=== Task details ===
Search the entries for the line containing "整備保証 (170, 1173)". Repeat it, then every line after it, exactly through the final line.

=== Excerpted data ===
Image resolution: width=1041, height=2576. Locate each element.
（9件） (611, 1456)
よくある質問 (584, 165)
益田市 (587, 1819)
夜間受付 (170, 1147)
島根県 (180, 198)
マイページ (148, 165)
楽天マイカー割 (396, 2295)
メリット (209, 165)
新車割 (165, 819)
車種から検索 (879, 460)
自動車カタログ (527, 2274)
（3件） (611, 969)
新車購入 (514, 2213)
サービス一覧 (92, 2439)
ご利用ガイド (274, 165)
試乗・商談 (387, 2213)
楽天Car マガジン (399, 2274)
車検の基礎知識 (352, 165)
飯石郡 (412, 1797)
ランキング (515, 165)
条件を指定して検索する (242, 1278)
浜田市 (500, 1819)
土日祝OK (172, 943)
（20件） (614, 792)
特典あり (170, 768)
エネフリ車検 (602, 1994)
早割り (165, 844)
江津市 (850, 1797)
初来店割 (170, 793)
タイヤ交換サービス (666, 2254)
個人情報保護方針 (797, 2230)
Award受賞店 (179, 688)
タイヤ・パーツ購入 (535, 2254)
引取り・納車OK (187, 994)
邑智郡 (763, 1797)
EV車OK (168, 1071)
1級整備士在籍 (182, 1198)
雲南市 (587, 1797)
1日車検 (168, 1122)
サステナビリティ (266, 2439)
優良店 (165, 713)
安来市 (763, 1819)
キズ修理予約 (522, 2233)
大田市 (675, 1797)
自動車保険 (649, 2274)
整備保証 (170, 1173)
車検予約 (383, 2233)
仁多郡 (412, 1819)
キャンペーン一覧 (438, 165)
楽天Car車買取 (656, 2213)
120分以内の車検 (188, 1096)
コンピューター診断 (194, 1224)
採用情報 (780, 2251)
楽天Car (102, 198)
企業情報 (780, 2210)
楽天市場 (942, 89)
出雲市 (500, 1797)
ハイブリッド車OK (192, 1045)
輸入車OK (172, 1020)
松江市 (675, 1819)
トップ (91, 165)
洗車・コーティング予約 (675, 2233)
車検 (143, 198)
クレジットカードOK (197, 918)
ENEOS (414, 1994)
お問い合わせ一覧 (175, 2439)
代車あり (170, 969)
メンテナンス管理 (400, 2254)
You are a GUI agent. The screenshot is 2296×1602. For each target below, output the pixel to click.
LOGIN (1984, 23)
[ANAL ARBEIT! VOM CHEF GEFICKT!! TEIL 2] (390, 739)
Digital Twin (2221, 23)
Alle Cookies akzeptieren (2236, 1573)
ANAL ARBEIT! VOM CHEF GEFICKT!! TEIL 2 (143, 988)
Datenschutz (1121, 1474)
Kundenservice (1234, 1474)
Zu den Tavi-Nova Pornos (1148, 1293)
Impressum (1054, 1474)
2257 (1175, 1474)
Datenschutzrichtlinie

=== Solution to this problem ===
整備保証 (170, 1173)
車検予約 (383, 2233)
仁多郡 (412, 1819)
キャンペーン一覧 (438, 165)
楽天Car車買取 (656, 2213)
120分以内の車検 (188, 1096)
コンピューター診断 (194, 1224)
採用情報 (780, 2251)
楽天Car (102, 198)
企業情報 (780, 2210)
楽天市場 (942, 89)
出雲市 (500, 1797)
ハイブリッド車OK (192, 1045)
輸入車OK (172, 1020)
松江市 (675, 1819)
トップ (91, 165)
洗車・コーティング予約 (675, 2233)
車検 (143, 198)
クレジットカードOK (197, 918)
ENEOS (414, 1994)
お問い合わせ一覧 (175, 2439)
代車あり (170, 969)
メンテナンス管理 (400, 2254)
You are a GUI agent. The screenshot is 2296×1602. For each target below, output the pixel to click.
LOGIN (1984, 23)
[ANAL ARBEIT! VOM CHEF GEFICKT!! TEIL 2] (390, 739)
Digital Twin (2221, 23)
Alle Cookies akzeptieren (2236, 1573)
ANAL ARBEIT! VOM CHEF GEFICKT!! TEIL 2 (143, 988)
Datenschutz (1121, 1474)
Kundenservice (1234, 1474)
Zu den Tavi-Nova Pornos (1148, 1293)
Impressum (1054, 1474)
2257 (1175, 1474)
Datenschutzrichtlinie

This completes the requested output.